What to work on: From the entries below, keep only the lines that contain the string "screenshot", treating uppercase and lowercase as different.

Records provided:

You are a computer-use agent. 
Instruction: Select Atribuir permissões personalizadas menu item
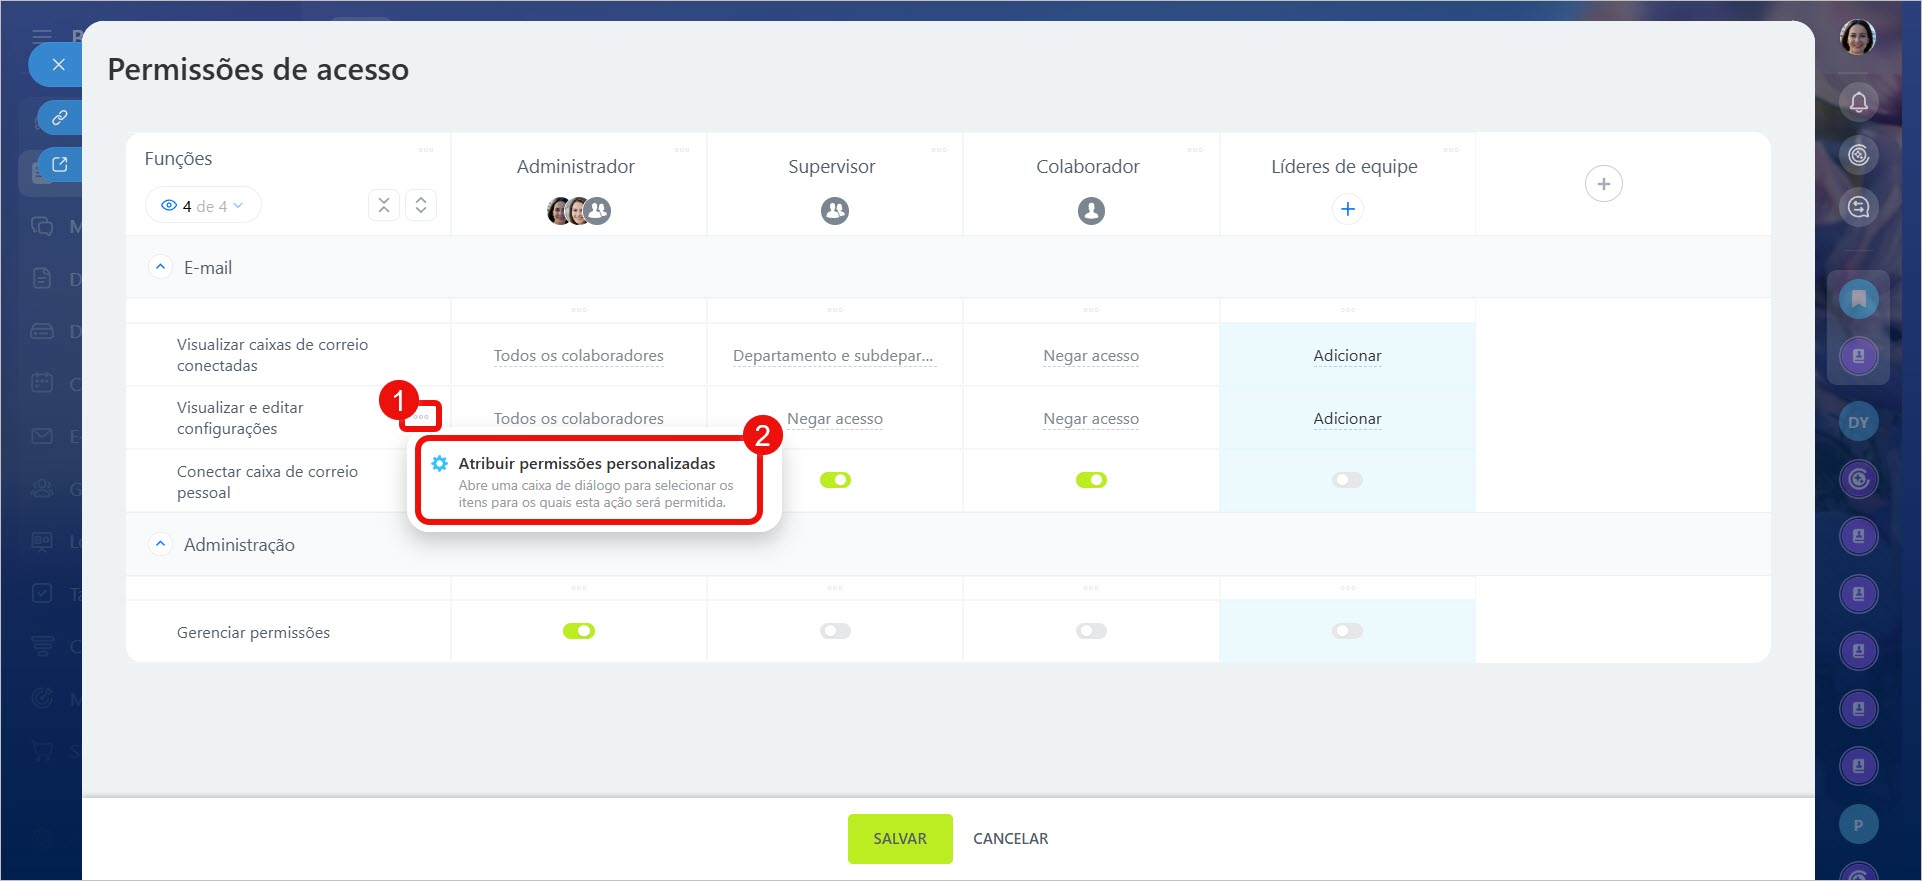(587, 464)
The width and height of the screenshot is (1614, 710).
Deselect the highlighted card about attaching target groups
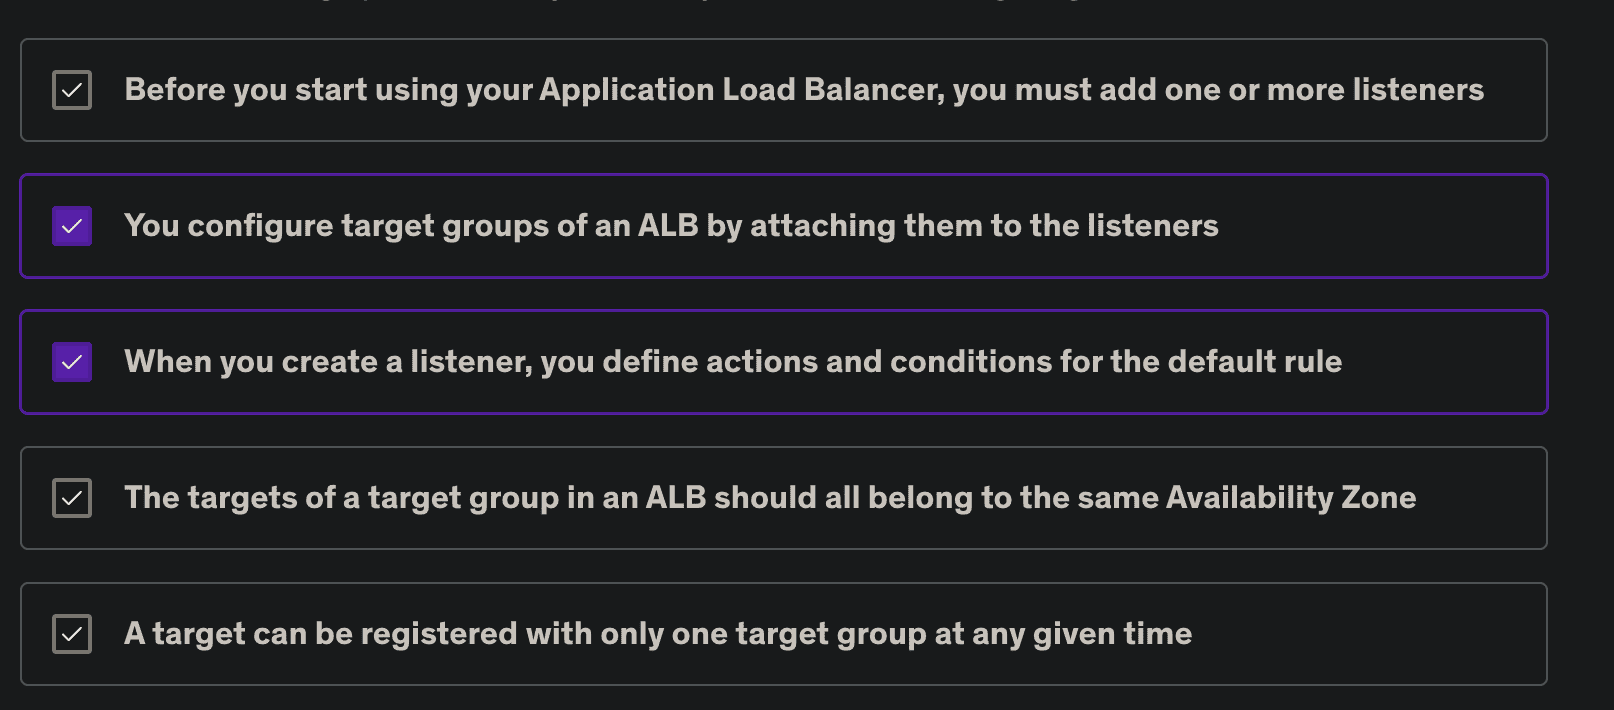click(1380, 226)
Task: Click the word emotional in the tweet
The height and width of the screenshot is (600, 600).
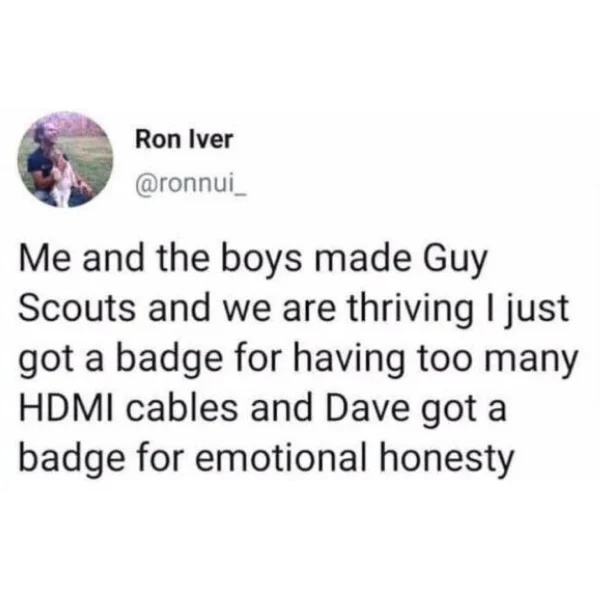Action: click(279, 458)

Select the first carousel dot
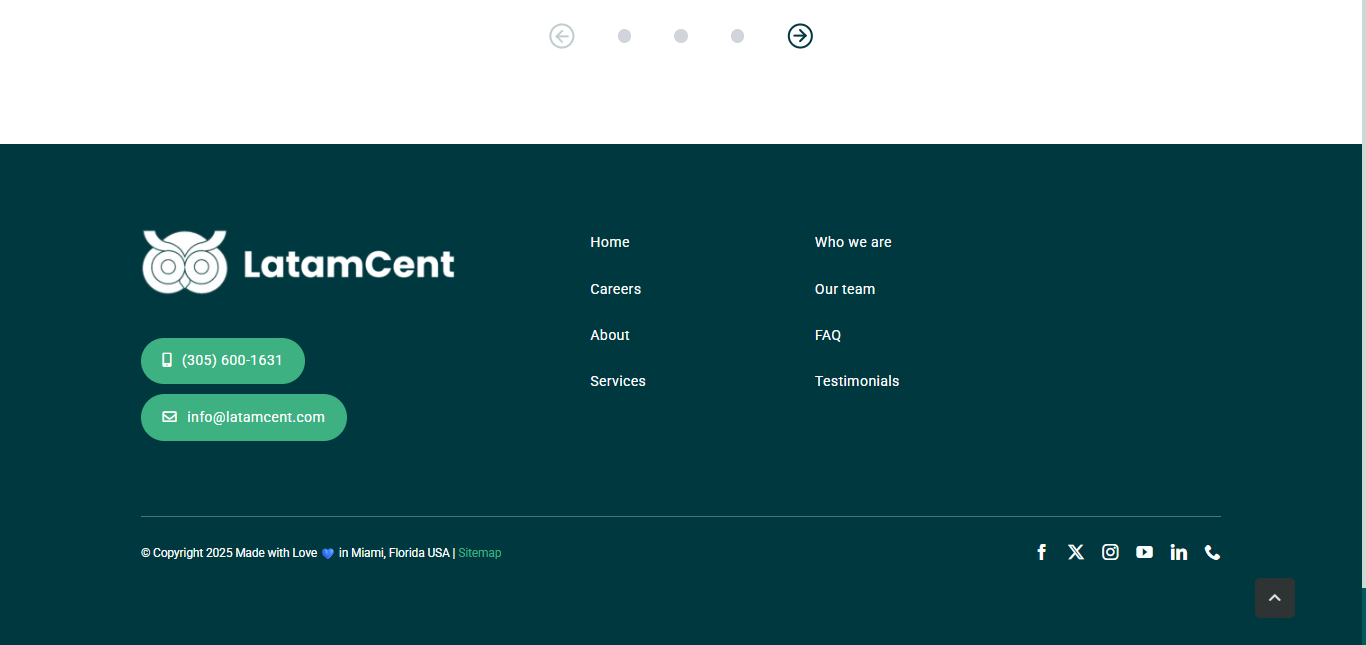click(624, 36)
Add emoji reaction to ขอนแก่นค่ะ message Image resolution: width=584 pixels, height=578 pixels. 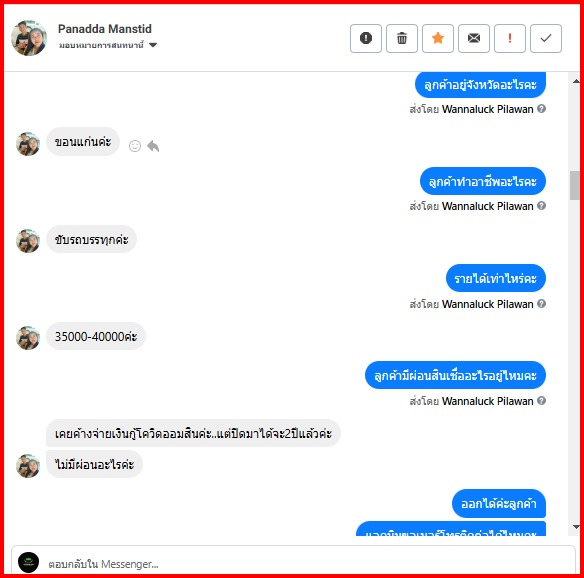[135, 146]
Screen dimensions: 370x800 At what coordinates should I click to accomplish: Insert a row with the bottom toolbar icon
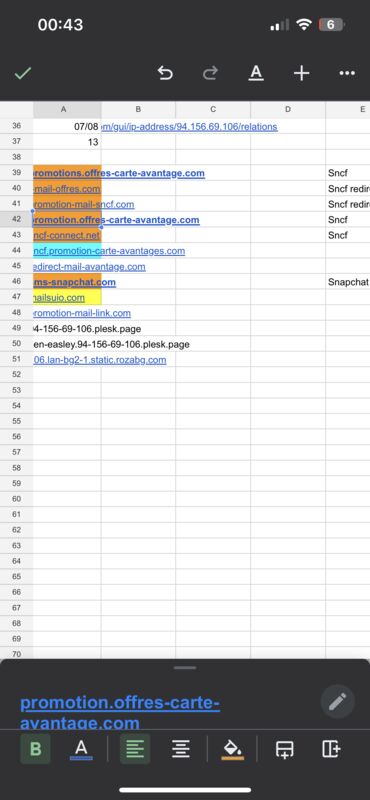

Solution for this exercise:
The width and height of the screenshot is (1614, 710).
The height and width of the screenshot is (600, 600).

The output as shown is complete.